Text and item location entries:
==============================
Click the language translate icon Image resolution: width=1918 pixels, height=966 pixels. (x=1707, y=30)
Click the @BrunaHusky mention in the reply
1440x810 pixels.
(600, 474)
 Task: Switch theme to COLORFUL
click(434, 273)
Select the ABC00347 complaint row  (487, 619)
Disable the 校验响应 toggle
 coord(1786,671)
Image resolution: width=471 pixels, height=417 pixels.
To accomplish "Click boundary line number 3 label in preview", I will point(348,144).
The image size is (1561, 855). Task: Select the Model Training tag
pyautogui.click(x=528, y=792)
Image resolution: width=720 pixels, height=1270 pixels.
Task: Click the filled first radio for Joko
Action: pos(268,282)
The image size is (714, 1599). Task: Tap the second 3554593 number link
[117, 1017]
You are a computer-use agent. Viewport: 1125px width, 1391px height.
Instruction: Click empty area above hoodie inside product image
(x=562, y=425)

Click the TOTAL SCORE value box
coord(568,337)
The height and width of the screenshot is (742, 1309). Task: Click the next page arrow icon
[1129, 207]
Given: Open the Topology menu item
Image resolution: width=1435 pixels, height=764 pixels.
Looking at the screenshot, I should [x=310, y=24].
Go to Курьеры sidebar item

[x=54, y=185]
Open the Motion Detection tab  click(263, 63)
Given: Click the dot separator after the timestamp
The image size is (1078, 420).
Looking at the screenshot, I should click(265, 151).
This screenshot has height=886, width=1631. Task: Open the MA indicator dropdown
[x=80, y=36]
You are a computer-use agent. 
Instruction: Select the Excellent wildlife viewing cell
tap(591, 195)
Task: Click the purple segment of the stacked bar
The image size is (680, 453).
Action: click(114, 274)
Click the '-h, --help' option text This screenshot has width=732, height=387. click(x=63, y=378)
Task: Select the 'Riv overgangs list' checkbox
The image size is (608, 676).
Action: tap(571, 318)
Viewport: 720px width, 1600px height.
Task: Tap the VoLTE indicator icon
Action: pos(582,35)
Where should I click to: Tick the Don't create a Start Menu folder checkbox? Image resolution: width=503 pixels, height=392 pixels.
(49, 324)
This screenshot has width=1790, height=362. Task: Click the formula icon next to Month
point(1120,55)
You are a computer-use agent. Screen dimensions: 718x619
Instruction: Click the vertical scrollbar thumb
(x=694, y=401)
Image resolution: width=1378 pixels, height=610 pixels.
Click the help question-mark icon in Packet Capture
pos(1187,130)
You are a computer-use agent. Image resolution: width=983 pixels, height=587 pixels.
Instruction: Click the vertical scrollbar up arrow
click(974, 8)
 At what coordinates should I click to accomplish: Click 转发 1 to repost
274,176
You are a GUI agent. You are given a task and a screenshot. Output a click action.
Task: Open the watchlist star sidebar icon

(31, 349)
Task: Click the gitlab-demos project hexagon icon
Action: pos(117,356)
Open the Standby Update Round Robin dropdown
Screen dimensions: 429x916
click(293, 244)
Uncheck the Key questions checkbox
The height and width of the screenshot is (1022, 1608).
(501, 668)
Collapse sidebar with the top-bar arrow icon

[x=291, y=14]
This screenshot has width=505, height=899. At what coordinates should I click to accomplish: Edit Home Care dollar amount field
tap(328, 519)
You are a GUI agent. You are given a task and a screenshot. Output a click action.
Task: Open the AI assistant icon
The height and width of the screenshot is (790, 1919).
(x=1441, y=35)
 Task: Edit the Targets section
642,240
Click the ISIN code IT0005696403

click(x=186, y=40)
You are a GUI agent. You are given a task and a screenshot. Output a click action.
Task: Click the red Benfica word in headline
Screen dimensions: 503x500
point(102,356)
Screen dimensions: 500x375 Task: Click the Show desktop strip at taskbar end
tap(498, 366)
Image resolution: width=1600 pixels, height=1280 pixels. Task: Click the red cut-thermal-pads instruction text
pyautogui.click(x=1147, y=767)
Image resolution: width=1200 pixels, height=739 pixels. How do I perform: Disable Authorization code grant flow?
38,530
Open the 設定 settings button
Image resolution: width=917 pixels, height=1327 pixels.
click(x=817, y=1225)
==============================
→ Exercise directions
Please copy out every line of the listing above word for word.

→ Completed task
Click the language translate icon Image resolution: width=1918 pixels, height=966 pixels. (x=1707, y=30)
Click the @BrunaHusky mention in the reply
1440x810 pixels.
(600, 474)
 Task: Switch theme to COLORFUL
click(434, 273)
Select the ABC00347 complaint row  (487, 619)
Disable the 校验响应 toggle
 coord(1786,671)
Image resolution: width=471 pixels, height=417 pixels.
To accomplish "Click boundary line number 3 label in preview", I will point(348,144).
The image size is (1561, 855). Task: Select the Model Training tag
pyautogui.click(x=528, y=792)
Image resolution: width=720 pixels, height=1270 pixels.
Task: Click the filled first radio for Joko
Action: pos(268,282)
The image size is (714, 1599). Task: Tap the second 3554593 number link
[117, 1017]
You are a computer-use agent. Viewport: 1125px width, 1391px height.
Instruction: Click empty area above hoodie inside product image
(x=562, y=425)

Click the TOTAL SCORE value box
coord(568,337)
The height and width of the screenshot is (742, 1309). Task: Click the next page arrow icon
[1129, 207]
Given: Open the Topology menu item
Image resolution: width=1435 pixels, height=764 pixels.
Looking at the screenshot, I should [x=310, y=24].
Go to Курьеры sidebar item

[x=54, y=185]
Open the Motion Detection tab  click(263, 63)
Given: Click the dot separator after the timestamp
The image size is (1078, 420).
Looking at the screenshot, I should click(265, 151).
This screenshot has height=886, width=1631. Task: Open the MA indicator dropdown
[x=80, y=36]
You are a computer-use agent. 
Instruction: Select the Excellent wildlife viewing cell
tap(591, 195)
Task: Click the purple segment of the stacked bar
The image size is (680, 453).
Action: click(114, 274)
Click the '-h, --help' option text This screenshot has width=732, height=387. click(x=63, y=378)
Task: Select the 'Riv overgangs list' checkbox
The image size is (608, 676).
Action: tap(571, 318)
Viewport: 720px width, 1600px height.
Task: Tap the VoLTE indicator icon
Action: pos(582,35)
Where should I click to: Tick the Don't create a Start Menu folder checkbox? Image resolution: width=503 pixels, height=392 pixels.
(49, 324)
This screenshot has width=1790, height=362. Task: Click the formula icon next to Month
point(1120,55)
You are a computer-use agent. Screen dimensions: 718x619
Instruction: Click the vertical scrollbar thumb
(x=694, y=401)
Image resolution: width=1378 pixels, height=610 pixels.
Click the help question-mark icon in Packet Capture
pos(1187,130)
You are a computer-use agent. Image resolution: width=983 pixels, height=587 pixels.
Instruction: Click the vertical scrollbar up arrow
click(974, 8)
 At what coordinates should I click to accomplish: Click 转发 1 to repost
274,176
You are a GUI agent. You are given a task and a screenshot. Output a click action.
Task: Open the watchlist star sidebar icon

(31, 349)
Task: Click the gitlab-demos project hexagon icon
Action: pos(117,356)
Open the Standby Update Round Robin dropdown
Screen dimensions: 429x916
click(293, 244)
Uncheck the Key questions checkbox
The height and width of the screenshot is (1022, 1608).
(501, 668)
Collapse sidebar with the top-bar arrow icon

[x=291, y=14]
This screenshot has width=505, height=899. At what coordinates should I click to accomplish: Edit Home Care dollar amount field
tap(328, 519)
You are a GUI agent. You are given a task and a screenshot. Output a click action.
Task: Open the AI assistant icon
The height and width of the screenshot is (790, 1919).
(x=1441, y=35)
 Task: Edit the Targets section
642,240
Click the ISIN code IT0005696403

click(x=186, y=40)
You are a GUI agent. You are given a task and a screenshot. Output a click action.
Task: Click the red Benfica word in headline
Screen dimensions: 503x500
point(102,356)
Screen dimensions: 500x375 Task: Click the Show desktop strip at taskbar end
tap(498, 366)
Image resolution: width=1600 pixels, height=1280 pixels. Task: Click the red cut-thermal-pads instruction text
pyautogui.click(x=1147, y=767)
Image resolution: width=1200 pixels, height=739 pixels. How do I perform: Disable Authorization code grant flow?
38,530
Open the 設定 settings button
Image resolution: width=917 pixels, height=1327 pixels.
click(x=817, y=1225)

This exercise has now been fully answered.